I feel Horrible (I kissed another man, and I am married.)
First let me say I have been married for 8 years, but have been with my husband for 13 years. Just recently I spent a couple of hours with another man, and we did kiss. I feel horrible, I never thought I would step outside our marriage. The guilt has been eating me up. I did tell my husband about the incident, because I felt so guilty. But what makes it worse I didn't tell him who with, because he knows this person, and to make it worse it is my sister's ex boyfriend, she is married now for 4 years, but her and her ex boyfriend were together for 6 years. I love my husband and want our marriage to work, I have not and will not see this other man again, I was under the influence of alcohol, which I know is no excuse though. I feel like I've betrayed my sister also, and I don't want to tell her, because I love her very much!! I feel like a piece of crap, has anyone ever been through any thing like this, and how do you over come your guilt??
Comment on Jake2008's post
Well, the night I was drinking, I actually called him, and he picked me up, and we went to his place. He would flirt with me whenever I would see him out every now and then. And I guess I liked the attention.

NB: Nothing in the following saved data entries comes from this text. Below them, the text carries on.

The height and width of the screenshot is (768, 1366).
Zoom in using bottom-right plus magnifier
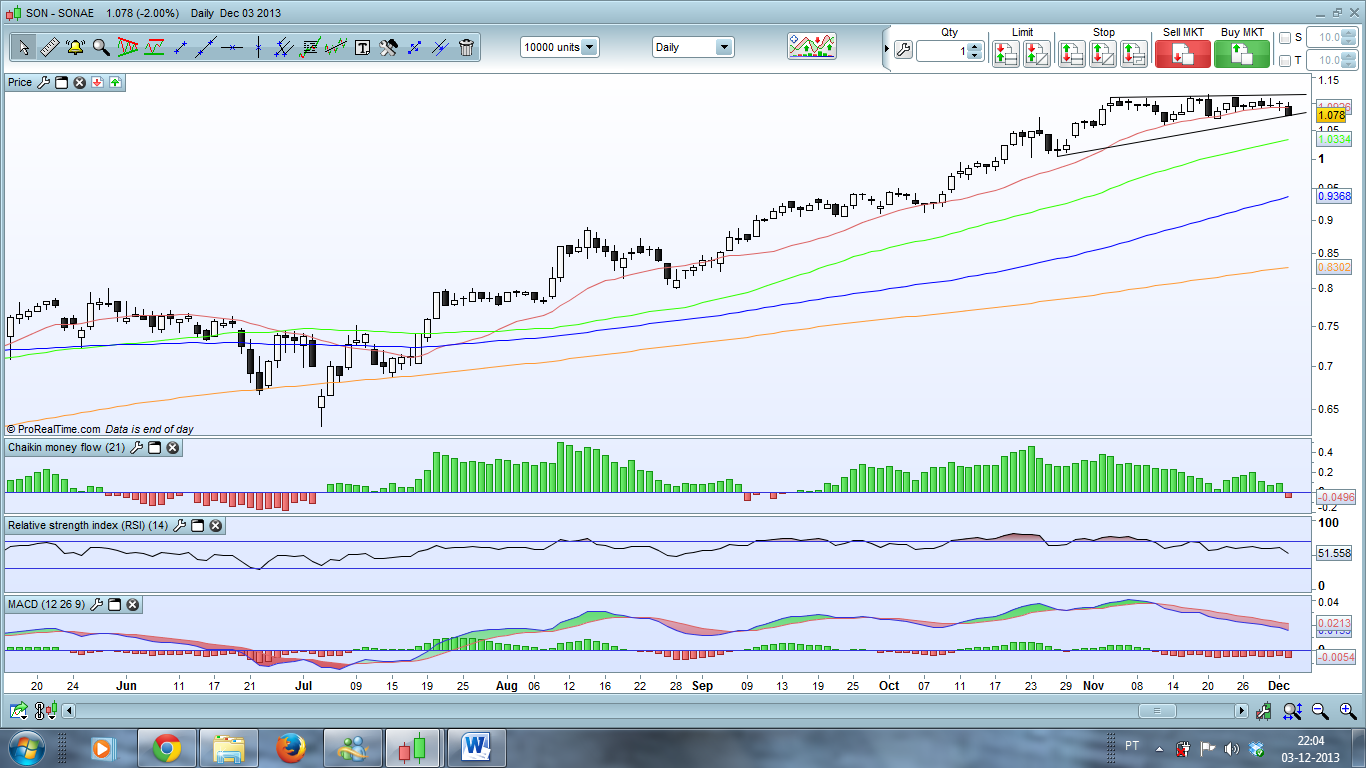(x=1347, y=711)
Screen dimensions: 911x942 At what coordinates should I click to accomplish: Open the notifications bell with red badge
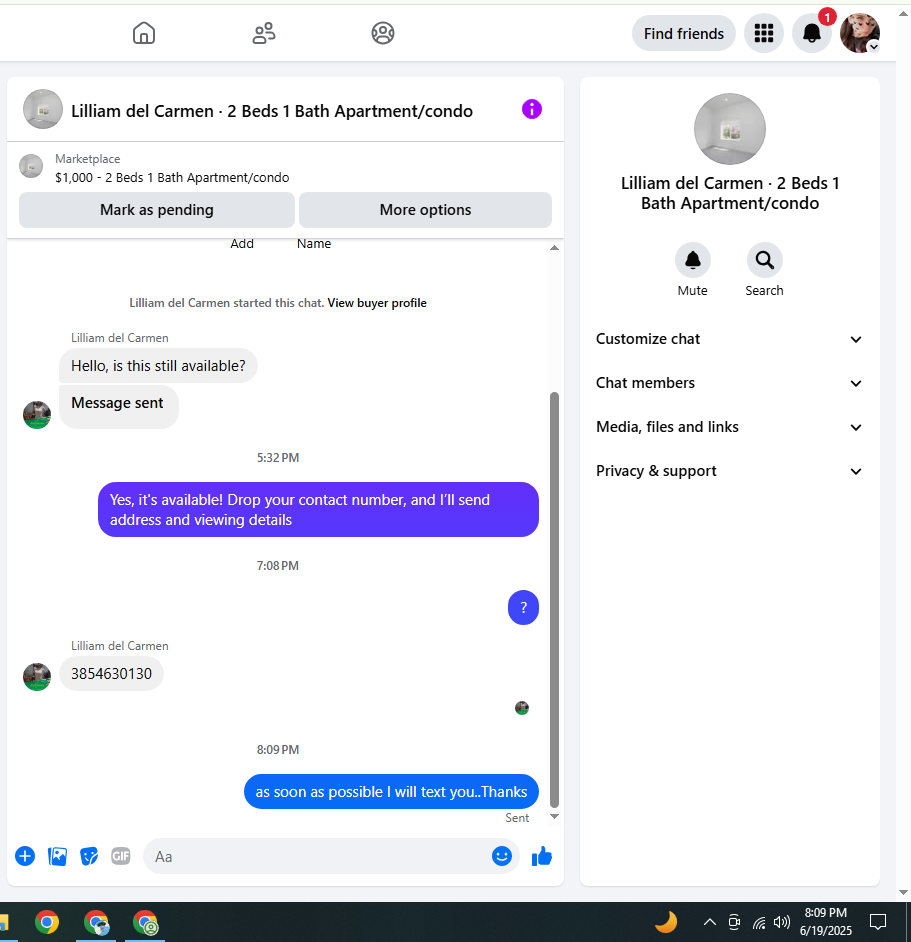pyautogui.click(x=812, y=33)
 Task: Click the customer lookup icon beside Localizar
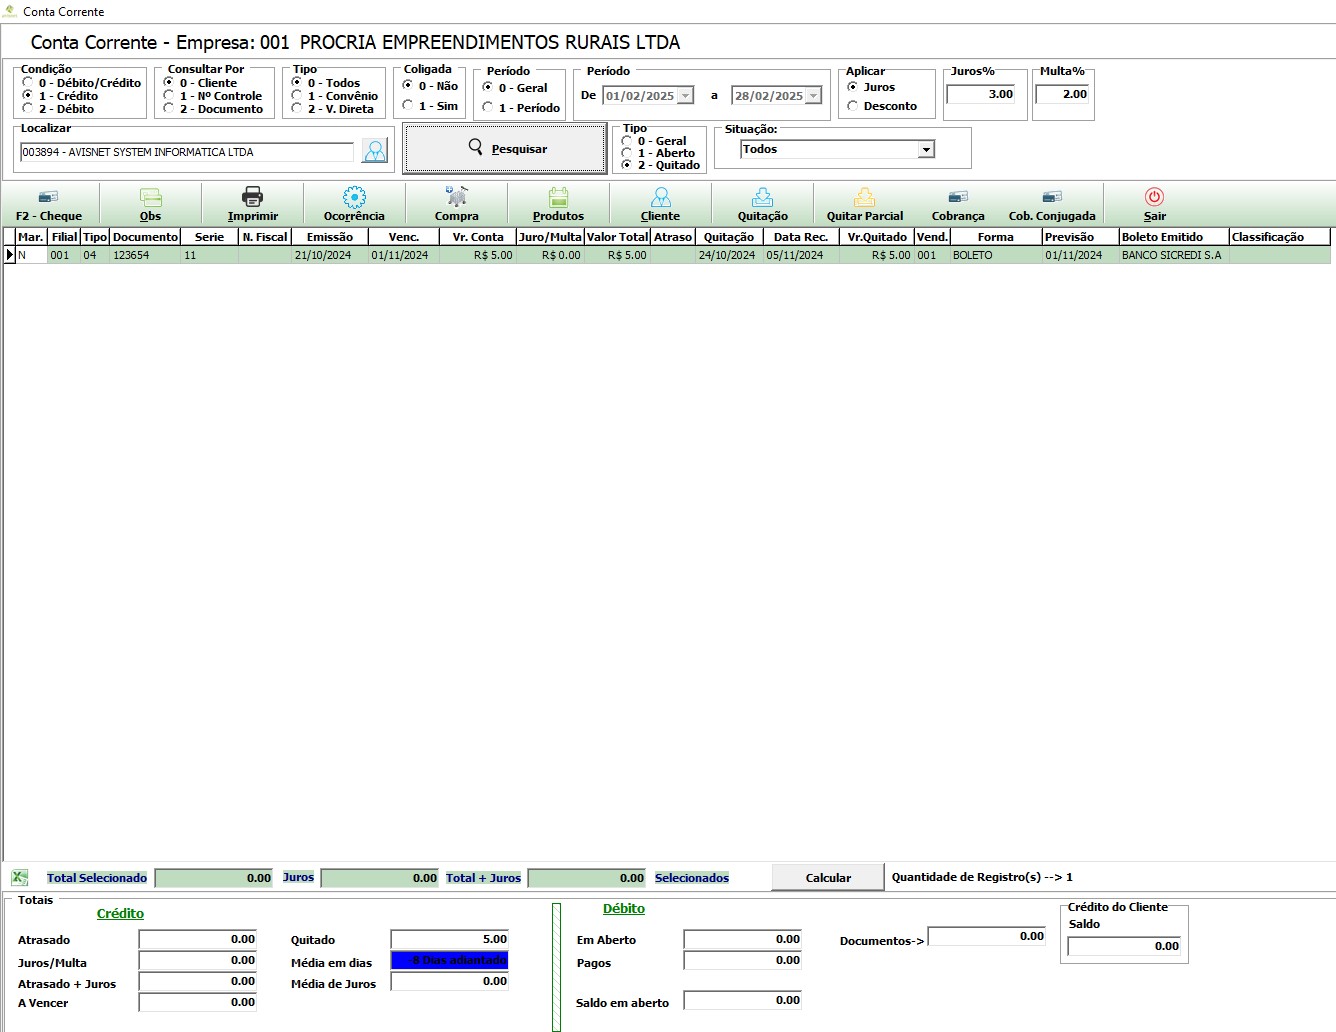pos(375,151)
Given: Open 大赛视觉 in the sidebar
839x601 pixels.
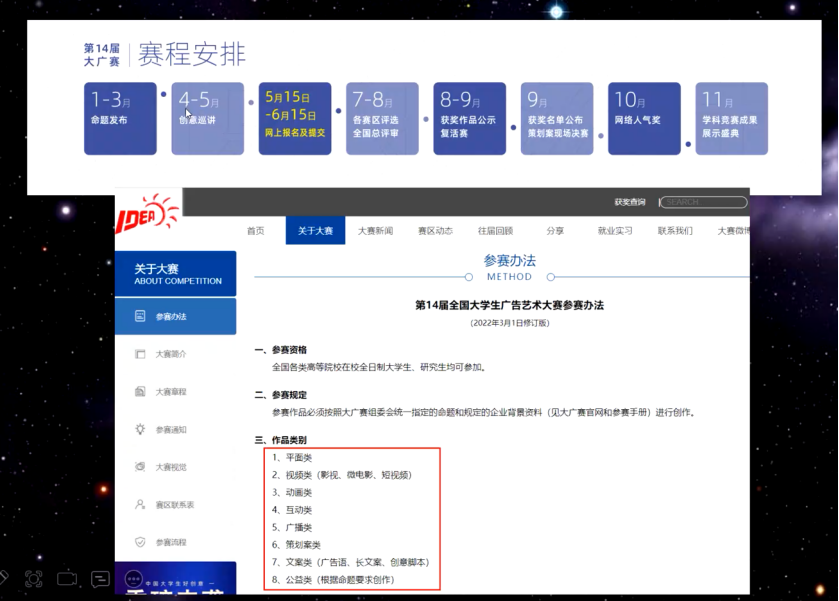Looking at the screenshot, I should (171, 467).
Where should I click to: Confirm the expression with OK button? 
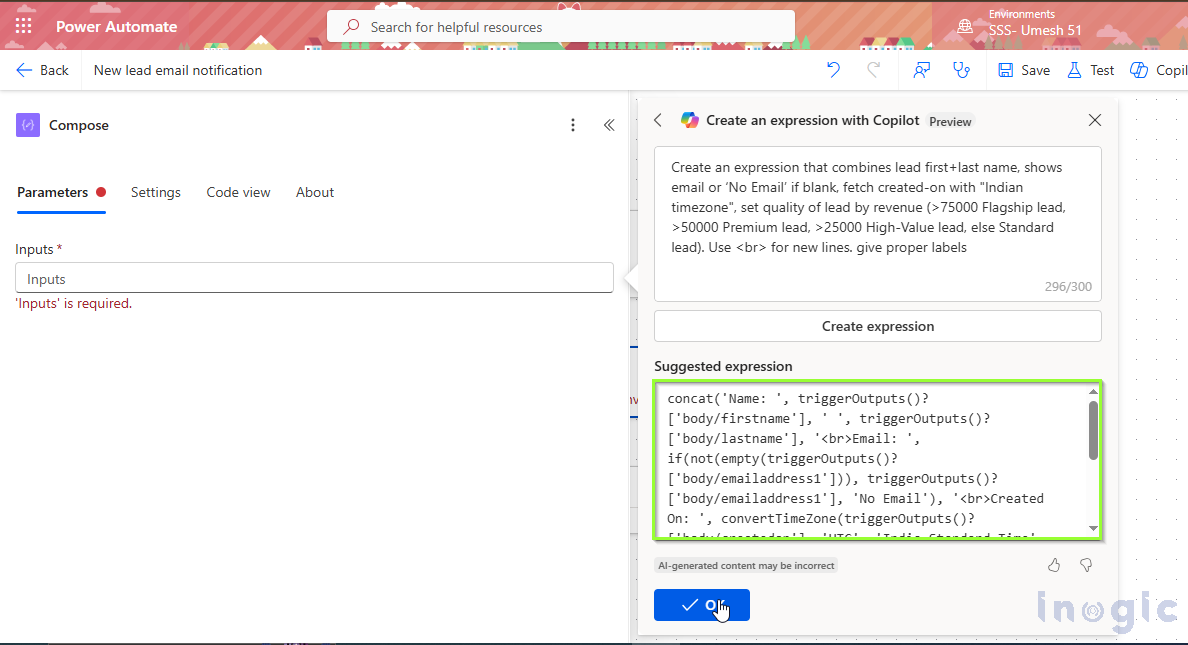click(x=701, y=605)
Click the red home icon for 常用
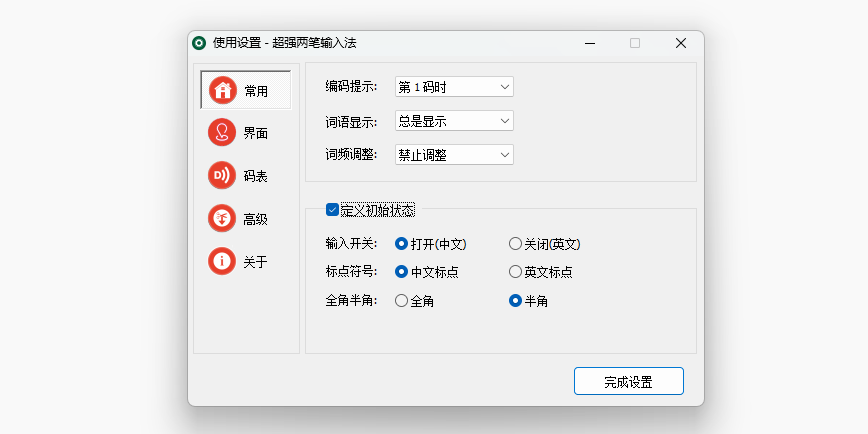This screenshot has width=868, height=434. click(223, 90)
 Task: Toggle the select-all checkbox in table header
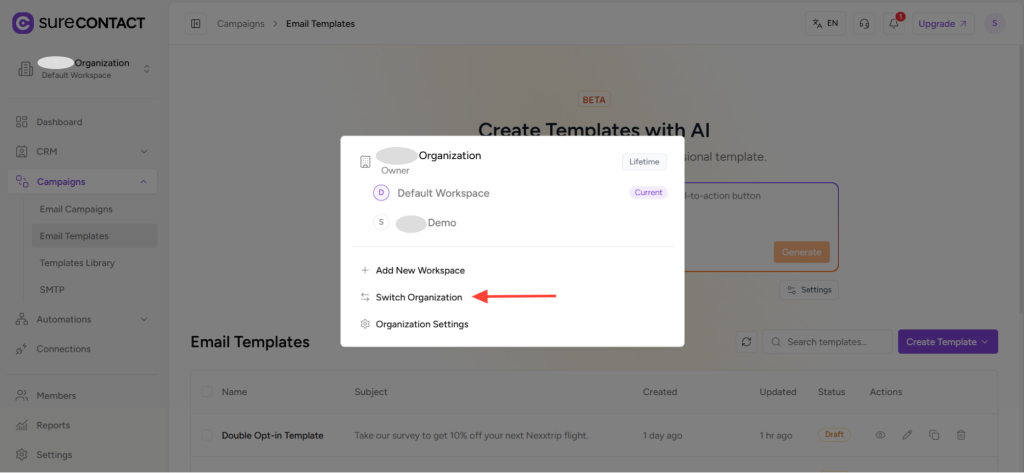pos(207,392)
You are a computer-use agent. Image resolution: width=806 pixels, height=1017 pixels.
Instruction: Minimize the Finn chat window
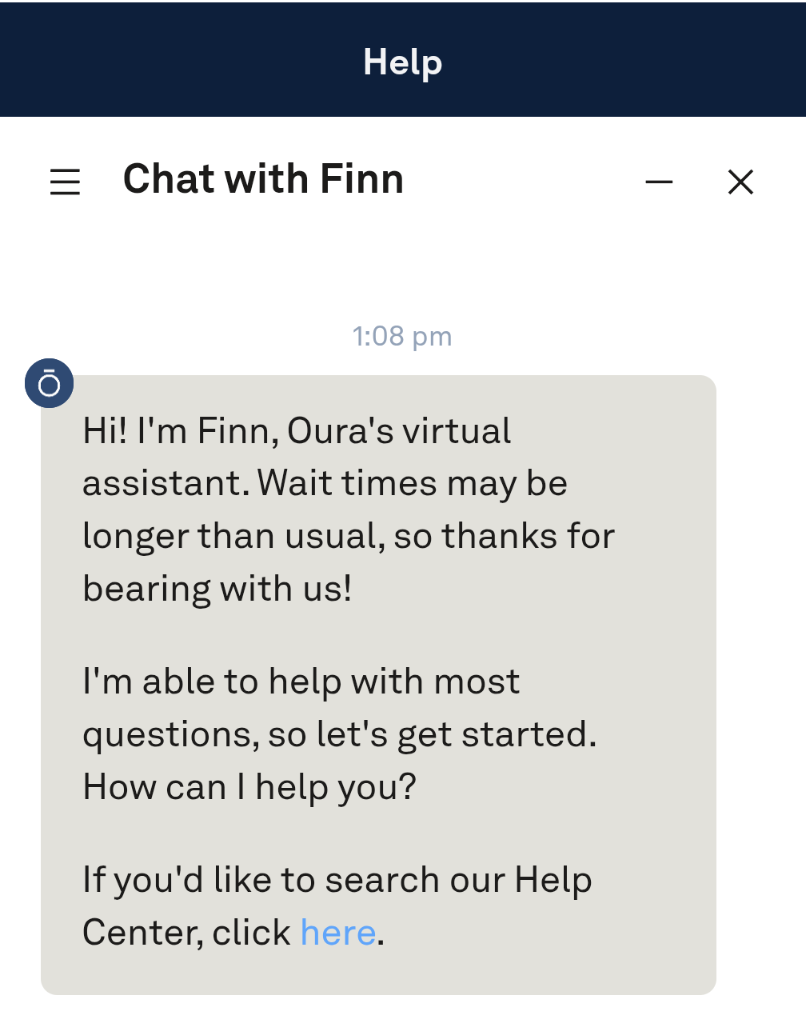tap(659, 182)
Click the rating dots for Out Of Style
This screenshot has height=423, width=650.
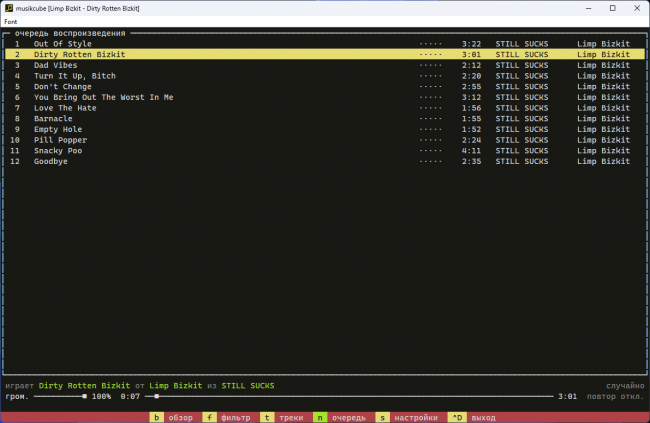coord(430,44)
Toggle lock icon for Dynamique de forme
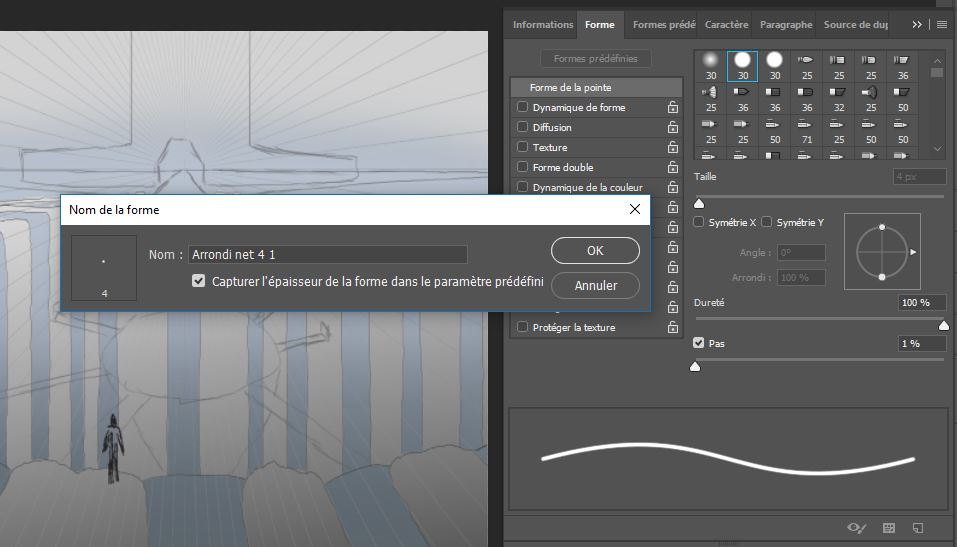The height and width of the screenshot is (547, 957). 673,108
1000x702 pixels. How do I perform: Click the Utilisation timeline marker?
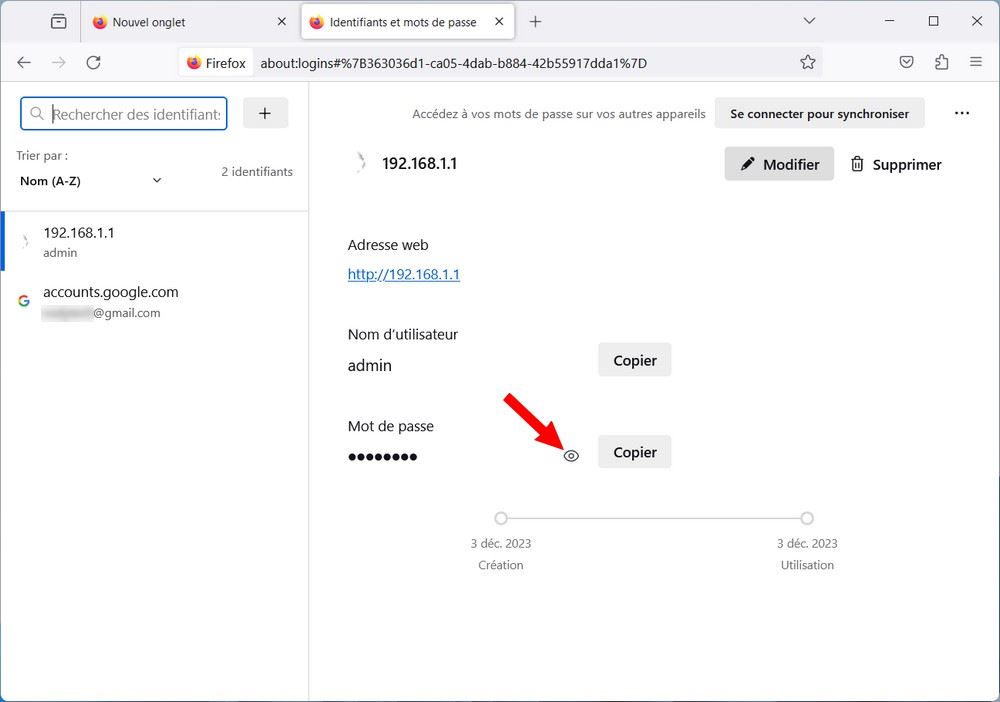[806, 518]
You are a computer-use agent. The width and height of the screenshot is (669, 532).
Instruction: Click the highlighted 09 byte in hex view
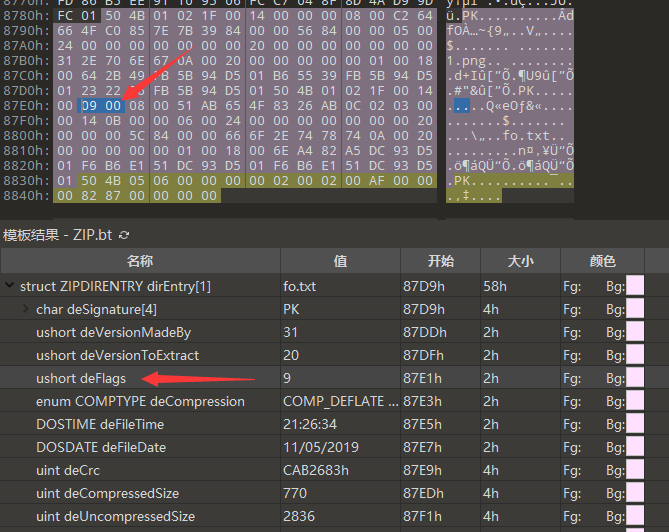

Comment on Jake2008's post
I have told my husband before I wish he would show me a little more attention, which I know is no excuse to do what I did. But I just kind of felt like roommates, instead of a married couple.
Comment on redhed35's post
Thank You for your advice.
Comment on Jake2008's post
Thank You so much for your input, I really am remorseful, I know from this bad choice I made, I will never do it again, because it hurts too much! Thank You again!